3.30pm: Booking officer reports to administration that they’ve been trying to contact Vicky to check on her, and that her phone is going directly to voice mail. The officer also says that Casey was not returned to the detention center with other inmates.
Approximately 11pm: College Grove, Tennessee, resident Jackie Adams finds Vicky’s SUV – with tinted windows and no tags – abandoned by her home. She reports the vehicle to the Williamson County Sheriff’s Office, which has it towed.
May 1: US Marshals offer a $10,000 bounty – later increased to $25,000 – for Casey
May 3: US Marshals issue a warrant for Vicky, charging her with permitting or facilitating escape in the first degree in connection with capital murder
May 6: Tennessee cops discover the impounded SUV belonged to Vicky, spurring a force of US Marshals, Williamson County Sheriff’s Officers, and SWAT members to circle back to Adams’s property.

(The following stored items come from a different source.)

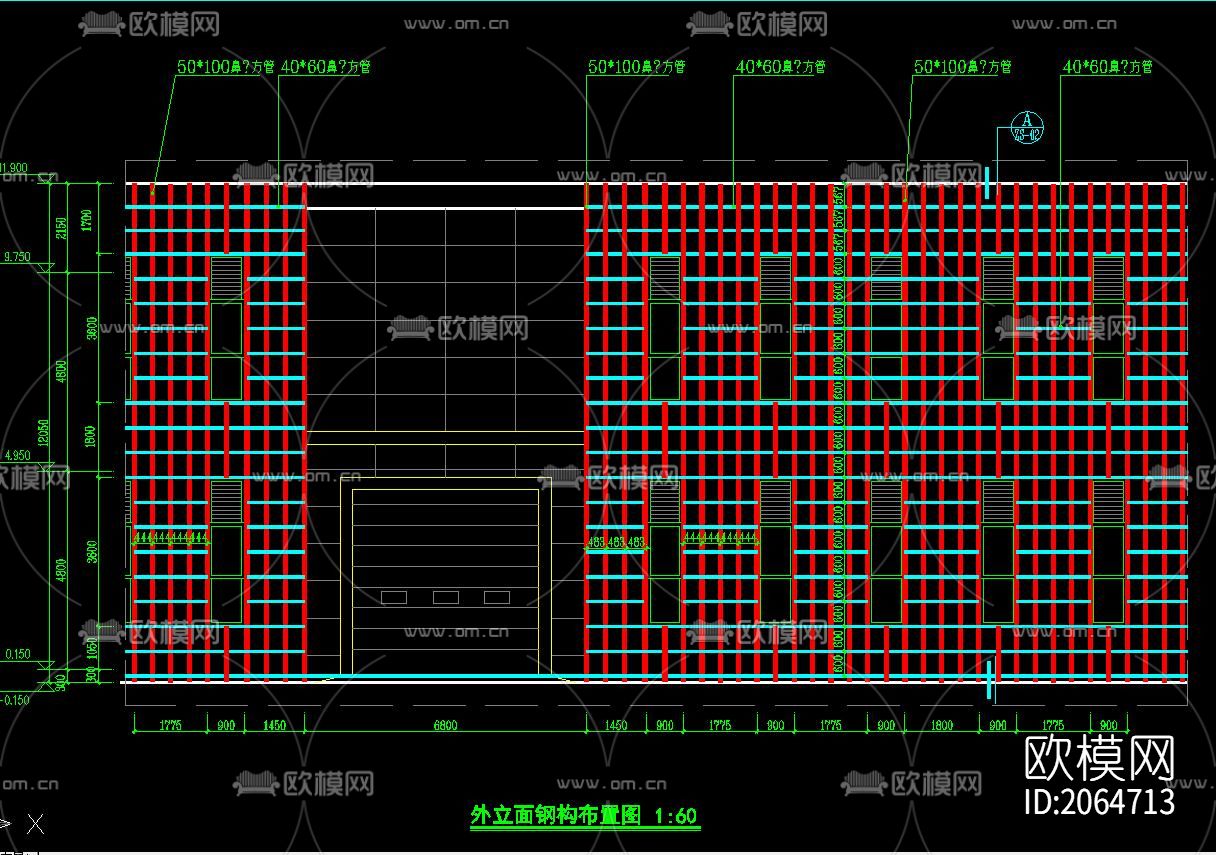Select the 483 483 483 dimension text
The image size is (1216, 855).
(x=616, y=543)
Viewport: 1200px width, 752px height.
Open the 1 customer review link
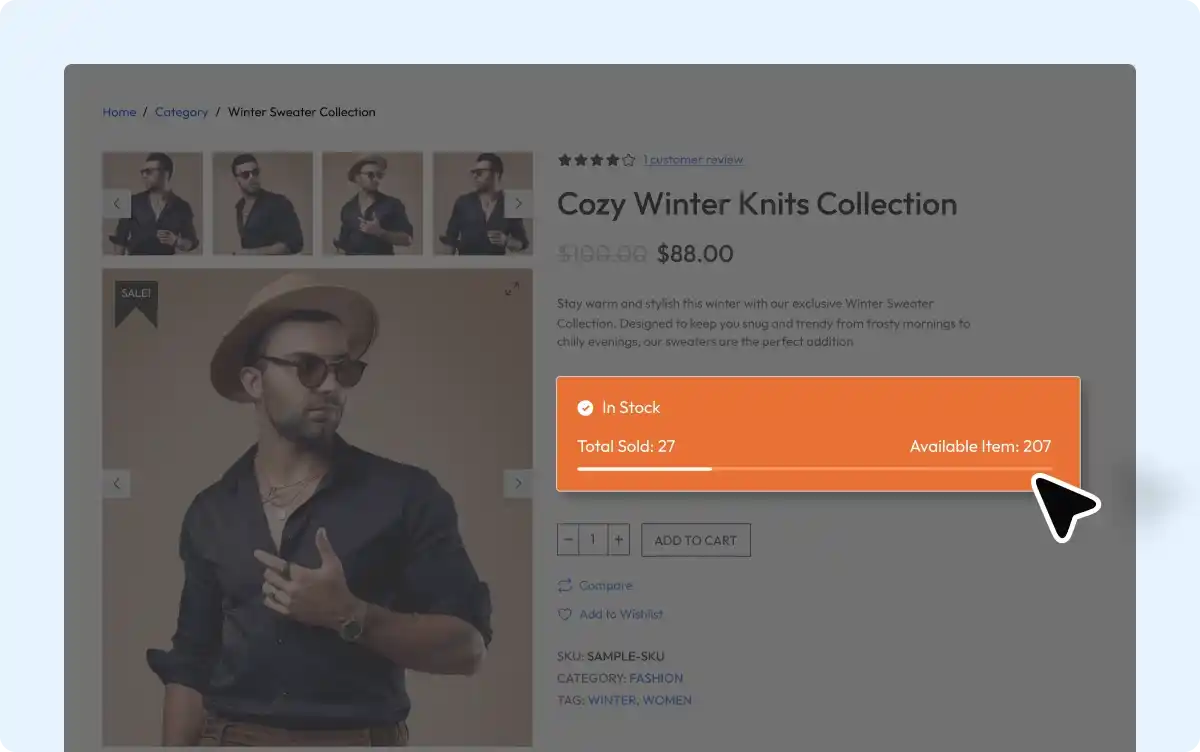pyautogui.click(x=693, y=159)
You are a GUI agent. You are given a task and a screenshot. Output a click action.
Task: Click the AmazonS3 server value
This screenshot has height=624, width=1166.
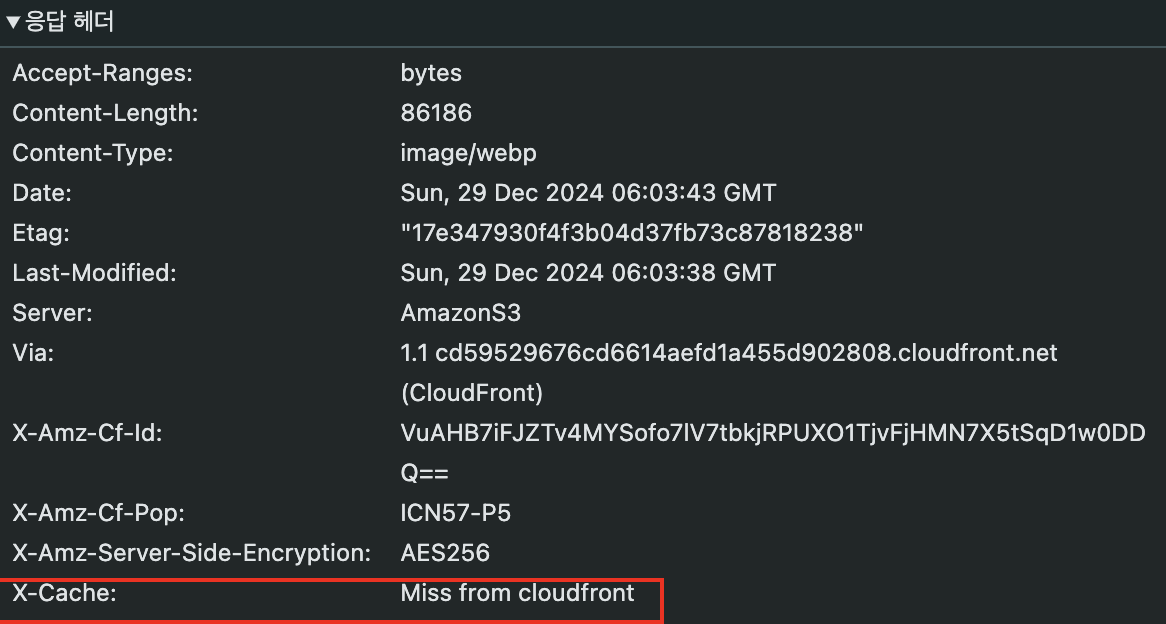pyautogui.click(x=460, y=313)
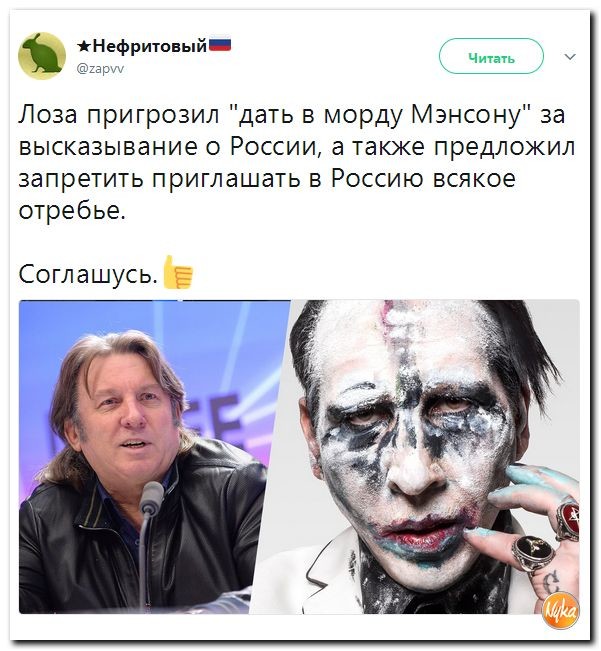Click the letter tattoo on the finger
The width and height of the screenshot is (601, 651).
click(x=551, y=581)
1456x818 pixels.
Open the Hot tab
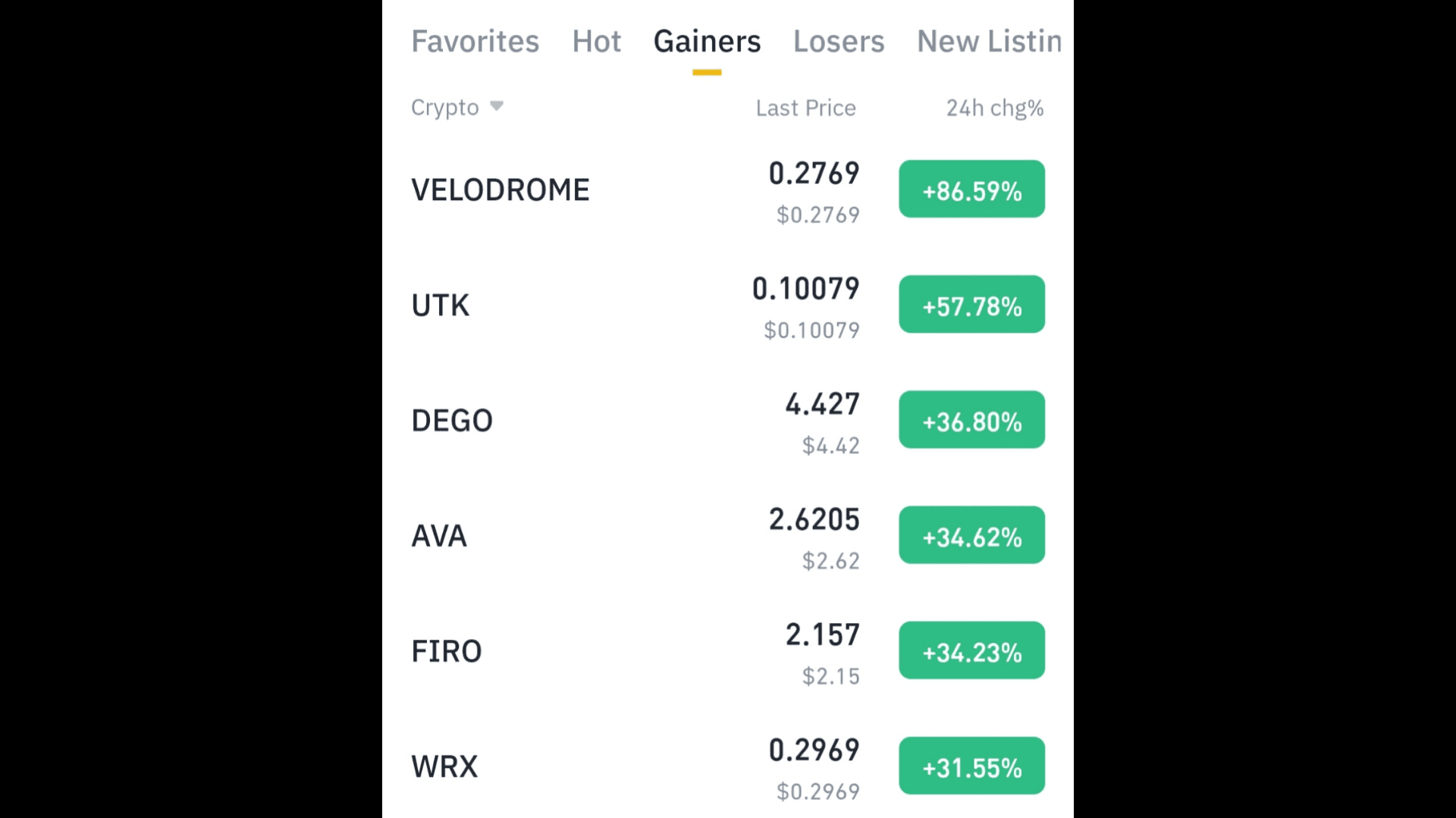pyautogui.click(x=597, y=42)
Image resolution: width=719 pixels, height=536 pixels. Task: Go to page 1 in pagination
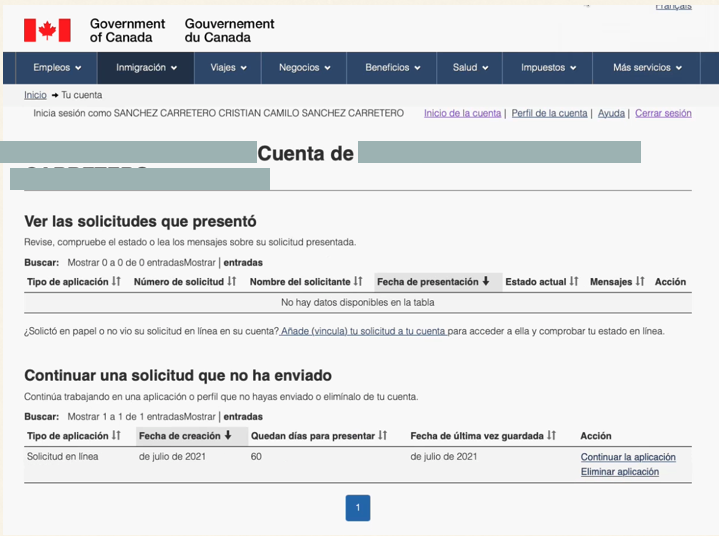pos(358,508)
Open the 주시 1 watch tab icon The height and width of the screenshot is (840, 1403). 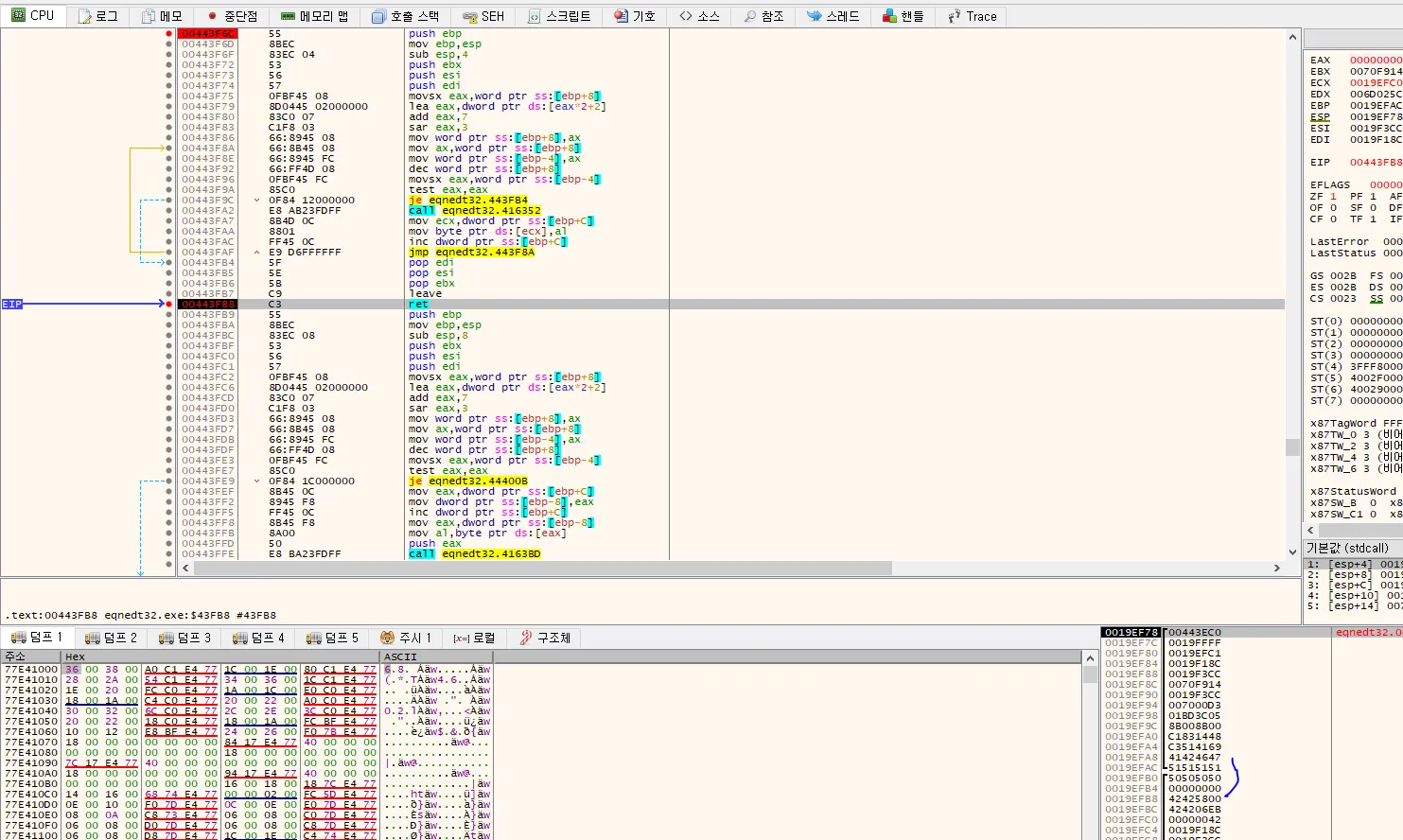pyautogui.click(x=387, y=638)
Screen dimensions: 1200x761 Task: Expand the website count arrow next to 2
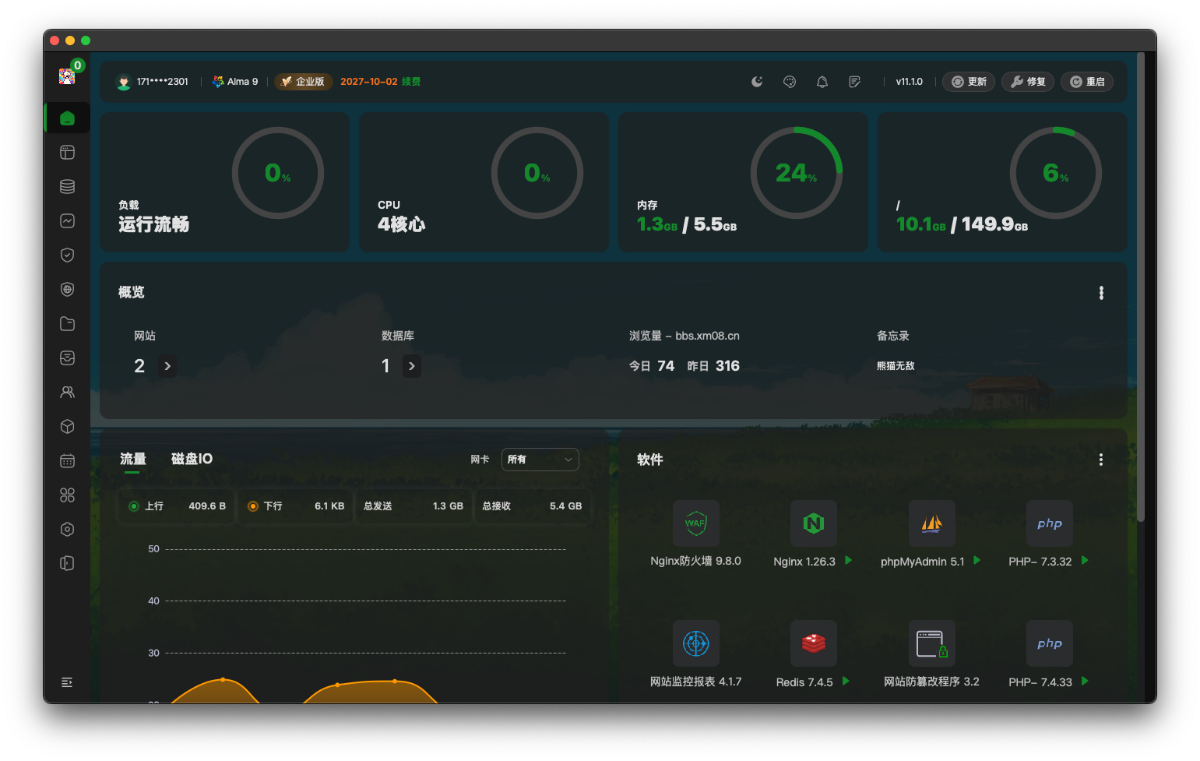(167, 366)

Drones and helicopters descended on Adams’s home – where they remained for hours and into the evening.
2.15pm: The Williamson County Sheriff’s Office tweets ‘there is NO sign the two are still in our area.’
May 7: Connolly reveals investigators’ theory that Vicky is rolling Casey, dressed as a woman, around in a wheelchair. Officials also suspect Vicky might be disguising herself as an elderly woman with a grey wig.
May 9: US Marshals search for the couple in Evansville, Indiana, after authorities locate a vehicle that had been reported stolen in the area of Tennessee where Vicky’s SUV was abandoned.
The couple is then caught after a brief car chase in Evansville. Casey White surrenders. Vicky White is taken to the hospital where she dies from a self-inflicted gunshot wound.